DOI: 10.1063/1.2883897

Earth is good at concealing its early history. Meteorite bombardment and the convective stirring of surface crust and mantle through the action of plate tectonics have erased the record of what happened during its first 500 million years. Indeed, no actual rocks exist from that era. But current models link Earth’s formation to a series of events in the solar system’s infancy 4567 million years ago.

The date, precisely timed from the decay of long-lived uranium radioisotopes in primitive meteorites, marks the condensation of gas in the solar nebula into fine dust grains. Those dust grains then combined through gentle collisions to form aggregates, planetesimals, and eventually a few tens of Mars-sized “embryos”—all within the first million years of solar-system history. With the heat generated from accretion and the presence of short-lived isotopes such as aluminum-26, those bodies would have melted enough for their dense metals to segregate from the more buoyant silicates. Earth’s later evolution was dominated by the infrequent and traumatic collisions of embryos, a stochastic process that took much longer, perhaps between 10 and 100 million years. 1

Our moon is widely believed to have developed out of the debris ejected by one of those giant impacts with a young Earth. Given the current angular momentum of the Earth–Moon system, dynamical simulations require that the impact delivered a glancing blow. Most of the projectile’s iron core sank into Earth’s, while its silicate mantle vaporized and flew off into orbit. Some 30% of Earth’s mass reached temperatures above 7000 K, and the planet became almost entirely molten, immediately engulfed in a rock-vapor atmosphere. Between a century and a millennium later, the Moon formed 2 (see the article by Robin Canup in Physics Today, April 2004, page 56 ).
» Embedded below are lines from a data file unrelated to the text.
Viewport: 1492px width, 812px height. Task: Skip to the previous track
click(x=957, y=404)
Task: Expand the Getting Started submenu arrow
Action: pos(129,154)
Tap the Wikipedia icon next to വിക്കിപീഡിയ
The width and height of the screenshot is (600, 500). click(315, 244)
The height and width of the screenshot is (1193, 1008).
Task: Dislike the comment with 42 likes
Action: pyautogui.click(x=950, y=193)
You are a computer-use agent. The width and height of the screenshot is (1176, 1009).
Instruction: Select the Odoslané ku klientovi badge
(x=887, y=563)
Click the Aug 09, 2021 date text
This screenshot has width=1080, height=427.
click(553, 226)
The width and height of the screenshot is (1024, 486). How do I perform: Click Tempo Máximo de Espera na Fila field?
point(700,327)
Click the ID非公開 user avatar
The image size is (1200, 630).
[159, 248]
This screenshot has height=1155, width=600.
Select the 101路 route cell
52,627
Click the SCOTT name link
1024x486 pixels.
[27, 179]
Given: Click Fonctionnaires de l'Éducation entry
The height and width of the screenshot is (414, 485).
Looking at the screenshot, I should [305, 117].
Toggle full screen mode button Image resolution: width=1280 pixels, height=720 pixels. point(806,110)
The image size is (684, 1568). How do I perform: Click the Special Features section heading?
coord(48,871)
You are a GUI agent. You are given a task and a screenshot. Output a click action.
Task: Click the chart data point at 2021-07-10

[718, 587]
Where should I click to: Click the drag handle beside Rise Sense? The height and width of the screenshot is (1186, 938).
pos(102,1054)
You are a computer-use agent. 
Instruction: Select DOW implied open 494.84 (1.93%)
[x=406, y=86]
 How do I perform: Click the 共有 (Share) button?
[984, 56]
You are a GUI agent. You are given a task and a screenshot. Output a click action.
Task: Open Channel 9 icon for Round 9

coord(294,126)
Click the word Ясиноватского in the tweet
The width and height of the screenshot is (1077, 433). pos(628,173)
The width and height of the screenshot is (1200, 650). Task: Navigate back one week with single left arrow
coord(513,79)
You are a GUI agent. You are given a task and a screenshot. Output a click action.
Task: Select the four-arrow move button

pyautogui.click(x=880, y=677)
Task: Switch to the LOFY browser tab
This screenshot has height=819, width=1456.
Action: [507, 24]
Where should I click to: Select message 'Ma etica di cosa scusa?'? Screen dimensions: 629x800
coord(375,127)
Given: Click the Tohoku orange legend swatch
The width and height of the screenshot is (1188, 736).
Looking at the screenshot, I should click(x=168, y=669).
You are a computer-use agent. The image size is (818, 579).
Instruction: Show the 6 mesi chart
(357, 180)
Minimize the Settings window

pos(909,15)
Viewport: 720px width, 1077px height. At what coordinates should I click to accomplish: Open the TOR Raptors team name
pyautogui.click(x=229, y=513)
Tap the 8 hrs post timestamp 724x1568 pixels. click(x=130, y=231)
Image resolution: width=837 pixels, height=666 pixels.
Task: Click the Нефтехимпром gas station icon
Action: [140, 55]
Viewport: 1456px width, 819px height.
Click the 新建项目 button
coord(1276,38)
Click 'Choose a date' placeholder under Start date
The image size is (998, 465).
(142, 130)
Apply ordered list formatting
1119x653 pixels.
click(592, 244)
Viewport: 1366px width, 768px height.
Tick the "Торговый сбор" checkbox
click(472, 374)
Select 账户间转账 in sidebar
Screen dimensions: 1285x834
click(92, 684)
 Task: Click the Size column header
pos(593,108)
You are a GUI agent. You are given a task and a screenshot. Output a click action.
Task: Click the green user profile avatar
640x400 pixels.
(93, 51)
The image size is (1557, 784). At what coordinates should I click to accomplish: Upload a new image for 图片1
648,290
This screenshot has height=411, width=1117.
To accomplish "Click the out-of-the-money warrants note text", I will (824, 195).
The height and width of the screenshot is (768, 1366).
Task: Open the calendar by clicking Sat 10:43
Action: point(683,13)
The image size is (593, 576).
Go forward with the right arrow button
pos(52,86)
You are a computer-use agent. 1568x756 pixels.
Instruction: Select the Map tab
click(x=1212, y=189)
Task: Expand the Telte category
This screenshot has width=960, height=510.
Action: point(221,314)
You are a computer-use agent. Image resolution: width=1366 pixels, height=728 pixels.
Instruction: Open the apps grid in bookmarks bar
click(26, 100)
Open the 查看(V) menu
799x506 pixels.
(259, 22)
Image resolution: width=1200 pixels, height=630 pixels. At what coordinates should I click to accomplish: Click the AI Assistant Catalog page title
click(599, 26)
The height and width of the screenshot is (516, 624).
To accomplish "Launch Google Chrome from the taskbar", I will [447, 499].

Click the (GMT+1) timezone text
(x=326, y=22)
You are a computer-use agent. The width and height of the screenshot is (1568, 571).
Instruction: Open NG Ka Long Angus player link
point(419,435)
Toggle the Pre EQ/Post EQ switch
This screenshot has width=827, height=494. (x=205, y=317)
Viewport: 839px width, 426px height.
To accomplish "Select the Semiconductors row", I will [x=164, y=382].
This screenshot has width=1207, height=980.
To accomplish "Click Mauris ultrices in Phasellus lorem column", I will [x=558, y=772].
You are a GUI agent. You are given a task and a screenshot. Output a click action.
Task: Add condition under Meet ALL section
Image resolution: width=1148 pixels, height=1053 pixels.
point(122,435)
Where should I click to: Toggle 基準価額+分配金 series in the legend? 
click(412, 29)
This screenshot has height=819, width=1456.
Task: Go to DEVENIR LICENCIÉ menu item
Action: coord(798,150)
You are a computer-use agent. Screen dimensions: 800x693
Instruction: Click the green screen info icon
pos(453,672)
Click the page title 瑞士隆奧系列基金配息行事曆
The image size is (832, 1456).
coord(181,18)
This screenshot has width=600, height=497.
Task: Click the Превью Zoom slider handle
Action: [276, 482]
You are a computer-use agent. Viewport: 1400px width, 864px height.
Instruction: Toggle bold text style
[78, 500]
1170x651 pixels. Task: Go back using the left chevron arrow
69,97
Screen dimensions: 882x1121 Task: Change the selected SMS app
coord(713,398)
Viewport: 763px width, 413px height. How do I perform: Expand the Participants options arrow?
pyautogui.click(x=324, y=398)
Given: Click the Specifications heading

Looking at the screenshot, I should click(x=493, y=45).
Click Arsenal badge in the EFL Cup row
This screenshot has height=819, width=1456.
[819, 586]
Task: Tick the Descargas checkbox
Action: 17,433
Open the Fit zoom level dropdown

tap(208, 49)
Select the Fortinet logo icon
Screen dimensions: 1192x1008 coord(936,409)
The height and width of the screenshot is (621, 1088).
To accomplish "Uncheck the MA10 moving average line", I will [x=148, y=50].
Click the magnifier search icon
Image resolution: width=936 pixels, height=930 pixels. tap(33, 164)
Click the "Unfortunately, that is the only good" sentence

When did that event happen? For geophysicists, the question is fundamental. The impact probably added all but the last few percent of Earth’s mass and set the stage for Earth’s and the Moon’s subsequent evolution. To find an answer, researchers turn to rocks returned by Apollo astronauts. The oldest of them, anorthosites found in the lunar highlands, date back 4440 million years, as determined by the samarium-neodymium radiometric chronometer. In addition to Sm–Nd and U–Pb, there are other chronometers, their radioactive parent nuclides all produced by supernova explosions in massive stars just prior to the epoch in which the solar system began.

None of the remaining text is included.